## Exercício 1
Liste todas as siglas que aparecem entre parênteses na notícia sobre o lixo nuclear em Minas Gerais.
## Exercício 2
Prossiga a notícia sobre o lixo nuclear em Minas Gerais a partir da última frase apresentada.

## Texto extraído
· · · · ·
Deputada quer proibir recebimento de lixo nuclear em Minas Gerais

Escrito por em 06/10/2021

Por Estado de Minas

Está em tramitação na Assembleia Legislativa de Minas Gerais (ALMG) o Projeto de Lei 3.152/2021, que deseja proibir o recebimento de lixo nuclear no estado. O texto da deputada estadual Beatriz Cerqueira (PT) aparece em meio à possibilidade do envio de 1.179 toneladas desse tipo de resíduo para Caldas, na Região Sul.

O pequeno município de 14,5 mil habitantes abriga uma barragem da Indústrias Nucleares do Brasil (INB), estatal ligada ao Ministério de Minas e Energia que opera com urânio, um dos metais mais pesados encontrados na natureza.

Essa carga de 1.179 toneladas está no Bairro de Interlagos, em São Paulo, e tem o nome de “Torta II”. De acordo com Beatriz Cerqueira, o interesse da INB de retirar o resíduo da capital paulista é econômico.

“Nós nos deparamos com a transferência desse lixo radioativo de São Paulo para a unidade da INB em Caldas. O terreno lá tem um valor comercial significativo, e a retirada do lixo traria uma valorização do imóvel. São rejeitos de níveis altos de radiação”, afirma a deputada.

Segundo ela, há um relatório da Comissão Nacional de Energia Nuclear (CNEN) que concluiu a falta de condições da represa de Caldas para assegurar a segurança dos rejeitos que já estão lá.
· · · · ·
Itens do conjunto de dados:
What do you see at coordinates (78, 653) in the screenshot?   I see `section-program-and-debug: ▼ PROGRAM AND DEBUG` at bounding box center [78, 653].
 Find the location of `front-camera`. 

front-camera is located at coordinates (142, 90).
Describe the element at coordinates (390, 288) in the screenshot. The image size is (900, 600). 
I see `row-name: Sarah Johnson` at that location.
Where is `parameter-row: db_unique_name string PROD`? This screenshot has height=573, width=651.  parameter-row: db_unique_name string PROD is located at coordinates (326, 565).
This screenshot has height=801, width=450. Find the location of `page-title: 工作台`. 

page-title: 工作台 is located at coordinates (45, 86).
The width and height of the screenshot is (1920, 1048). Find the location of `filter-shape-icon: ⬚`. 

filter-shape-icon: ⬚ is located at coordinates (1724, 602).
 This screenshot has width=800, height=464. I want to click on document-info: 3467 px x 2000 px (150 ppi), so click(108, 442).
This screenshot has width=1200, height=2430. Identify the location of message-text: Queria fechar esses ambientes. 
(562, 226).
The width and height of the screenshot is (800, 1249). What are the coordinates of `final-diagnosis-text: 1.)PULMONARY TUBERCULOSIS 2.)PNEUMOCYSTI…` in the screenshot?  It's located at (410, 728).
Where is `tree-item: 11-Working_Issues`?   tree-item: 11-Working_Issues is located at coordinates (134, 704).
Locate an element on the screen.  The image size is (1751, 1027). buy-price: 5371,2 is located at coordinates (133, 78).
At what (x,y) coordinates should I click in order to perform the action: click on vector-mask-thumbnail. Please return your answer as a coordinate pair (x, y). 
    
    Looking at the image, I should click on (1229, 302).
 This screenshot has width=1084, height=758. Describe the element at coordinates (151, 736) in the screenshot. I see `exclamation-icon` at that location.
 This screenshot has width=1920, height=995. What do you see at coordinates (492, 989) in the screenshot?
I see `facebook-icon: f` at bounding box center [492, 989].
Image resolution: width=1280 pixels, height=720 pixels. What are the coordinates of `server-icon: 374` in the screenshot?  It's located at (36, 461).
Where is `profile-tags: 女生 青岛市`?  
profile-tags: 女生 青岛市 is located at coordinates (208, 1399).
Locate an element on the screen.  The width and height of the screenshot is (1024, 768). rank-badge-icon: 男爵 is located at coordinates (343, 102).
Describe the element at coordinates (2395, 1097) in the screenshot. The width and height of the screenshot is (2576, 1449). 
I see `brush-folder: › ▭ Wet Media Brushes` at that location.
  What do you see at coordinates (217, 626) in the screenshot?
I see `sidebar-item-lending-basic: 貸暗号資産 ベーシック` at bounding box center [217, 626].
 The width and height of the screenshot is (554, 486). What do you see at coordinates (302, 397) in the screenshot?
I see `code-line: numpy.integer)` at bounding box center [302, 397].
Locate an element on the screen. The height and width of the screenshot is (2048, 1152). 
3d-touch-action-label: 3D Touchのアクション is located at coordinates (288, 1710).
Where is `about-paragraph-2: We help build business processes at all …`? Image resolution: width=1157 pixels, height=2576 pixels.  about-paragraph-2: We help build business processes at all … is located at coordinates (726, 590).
· · · · ·
## Resposta 1
ALMG, PT, INB, CNEN

## Resposta 2
“A própria unidade da INB em Caldas tem bastante comprometimento de estrutura, sem condições de estar funcionando, quanto dirá receber mais de 1 mil toneladas de lixo radioativo. O próprio relatório da CNEN diz que as condições de armazenamento atuais de Caldas são inaceitáveis”, diz Beatriz Cerqueira.

No estado, já há um decreto em vigor, desde 23 de março de 2000, que proíbe o ingresso de lixo radioativo em Minas.

 

Mas, para a deputada, “uma legislação tramitada e aprovada na Assembleia Legislativa tem um poder muito mais robusto”.

Além da entrada de lixo radioativo, o PL em tramitação veda a instalação de reservatórios de lixo nuclear em Minas Gerais.

A fiscalização e o cumprimento da eventual lei ficariam a cargo da Polícia Militar (nas divisas de Minas com outros estados) e da Secretaria de Estado de Meio Ambiente e Desenvolvimento Sustentável (Semad).